## [PROBLEM]
Exactly the line that contains "Image resolution: width=1000" and the lines following it to the end of the data are to be reproduced, and nothing more.
• • • • • • •
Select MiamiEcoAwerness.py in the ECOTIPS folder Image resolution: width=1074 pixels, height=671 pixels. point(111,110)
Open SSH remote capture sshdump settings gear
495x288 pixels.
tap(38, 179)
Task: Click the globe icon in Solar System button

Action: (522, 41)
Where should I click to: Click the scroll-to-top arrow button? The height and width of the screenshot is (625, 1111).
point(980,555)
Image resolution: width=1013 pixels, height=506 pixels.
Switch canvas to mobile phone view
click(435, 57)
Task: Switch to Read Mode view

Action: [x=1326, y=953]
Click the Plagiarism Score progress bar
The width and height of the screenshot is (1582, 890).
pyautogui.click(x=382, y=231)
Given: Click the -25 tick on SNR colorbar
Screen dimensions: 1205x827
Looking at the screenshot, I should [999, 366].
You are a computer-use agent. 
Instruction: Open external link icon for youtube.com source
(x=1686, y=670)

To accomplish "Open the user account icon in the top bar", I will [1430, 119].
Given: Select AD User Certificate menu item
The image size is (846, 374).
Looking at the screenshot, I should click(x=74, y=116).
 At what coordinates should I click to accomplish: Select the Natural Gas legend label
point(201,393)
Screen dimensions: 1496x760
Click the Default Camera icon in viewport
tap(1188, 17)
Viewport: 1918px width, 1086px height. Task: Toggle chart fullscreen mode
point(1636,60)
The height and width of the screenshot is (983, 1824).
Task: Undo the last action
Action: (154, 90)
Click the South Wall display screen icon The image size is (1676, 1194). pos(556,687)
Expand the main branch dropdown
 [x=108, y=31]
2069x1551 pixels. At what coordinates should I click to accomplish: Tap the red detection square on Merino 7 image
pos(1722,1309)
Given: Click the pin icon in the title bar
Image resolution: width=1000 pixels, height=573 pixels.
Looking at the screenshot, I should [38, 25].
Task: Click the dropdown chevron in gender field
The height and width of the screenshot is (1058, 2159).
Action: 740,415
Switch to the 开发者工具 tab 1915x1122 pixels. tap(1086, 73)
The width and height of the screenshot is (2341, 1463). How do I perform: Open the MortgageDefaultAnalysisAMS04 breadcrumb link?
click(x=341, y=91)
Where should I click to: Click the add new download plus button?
• • • • • • •
## [RESPONSE FOR THIS EXERCISE]
Image resolution: width=1000 pixels, height=573 pixels.
Looking at the screenshot, I should [38, 25].
Task: Click the dropdown chevron in gender field
The height and width of the screenshot is (1058, 2159).
Action: 740,415
Switch to the 开发者工具 tab 1915x1122 pixels. tap(1086, 73)
The width and height of the screenshot is (2341, 1463). How do I perform: Open the MortgageDefaultAnalysisAMS04 breadcrumb link?
click(x=341, y=91)
Where should I click to: Click the add new download plus button?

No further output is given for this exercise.